* Yang Perlu Dikerjakan:
• a. Menurut teks tentang Sirah Nabawiyah ini, hal apa saja yang perlu dikemukakan dalam sedikit uraian?
• b. Tuliskan ulang tanpa perubahan seluruh bagian teks tentang Sirah Nabawiyah, mulai dari "Pada hakikatnya istilah" sampai dengan "diutus sebagai rasul.".

Posisi Bangsa Arab dan Kaumnya

Posisi Bangsa Arab dan Kaumnya

POSISI BANGSA ARAB DAN KAUMNYA

Pada hakikatnya istilah Sirah Nabawiyah merupakan ungkapan tentang risalah yang dibawa Rasulullah ٠ kepada manusia, untuk mengeluarkan mereka dari kegelapan kepada cahaya, dari penyembahan terhadap hamba kepada penyembahan Allah. Jadi tidak mungkin bisa menghadirkan gambarannya secara pas dan mengena kecuali setelah membandingkan hal-hal di balik risalah ini dan pengaruhnya. Berangkat dari sinilah kami merasa perlu mengemukakan sedikit uraian tentang kaum-kaum bangsa Arab dan perkembangannya sebelum Islam, serta tentang kondisi-kondisi saat beliau diutus sebagai rasul.

* Informasi yang Diberikan:
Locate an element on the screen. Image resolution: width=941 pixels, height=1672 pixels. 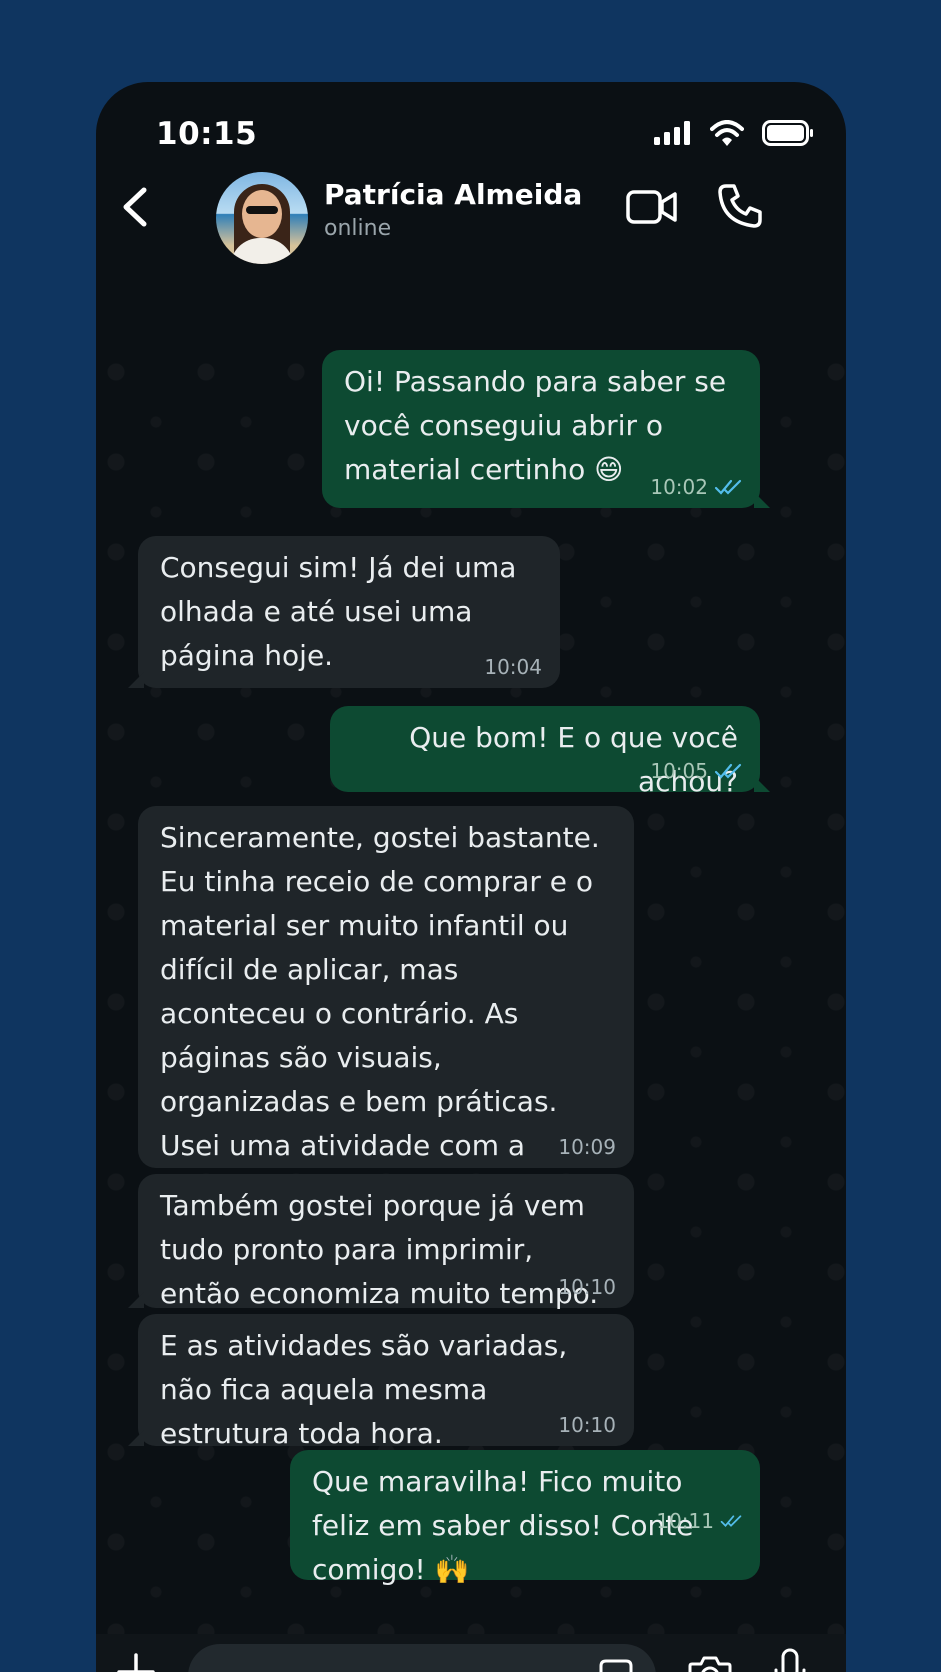
message-time: 10:04 is located at coordinates (513, 667).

* Tugas yang Diselesaikan:
• a.
- Kaum-kaum bangsa Arab
- Perkembangan kaum-kaum bangsa Arab sebelum Islam
- Kondisi-kondisi saat Rasulullah diutus sebagai rasul

• b.
Pada hakikatnya istilah Sirah Nabawiyah merupakan ungkapan tentang risalah yang dibawa Rasulullah ٠ kepada manusia, untuk mengeluarkan mereka dari kegelapan kepada cahaya, dari penyembahan terhadap hamba kepada penyembahan Allah. Jadi tidak mungkin bisa menghadirkan gambarannya secara pas dan mengena kecuali setelah membandingkan hal-hal di balik risalah ini dan pengaruhnya. Berangkat dari sinilah kami merasa perlu mengemukakan sedikit uraian tentang kaum-kaum bangsa Arab dan perkembangannya sebelum Islam, serta tentang kondisi-kondisi saat beliau diutus sebagai rasul.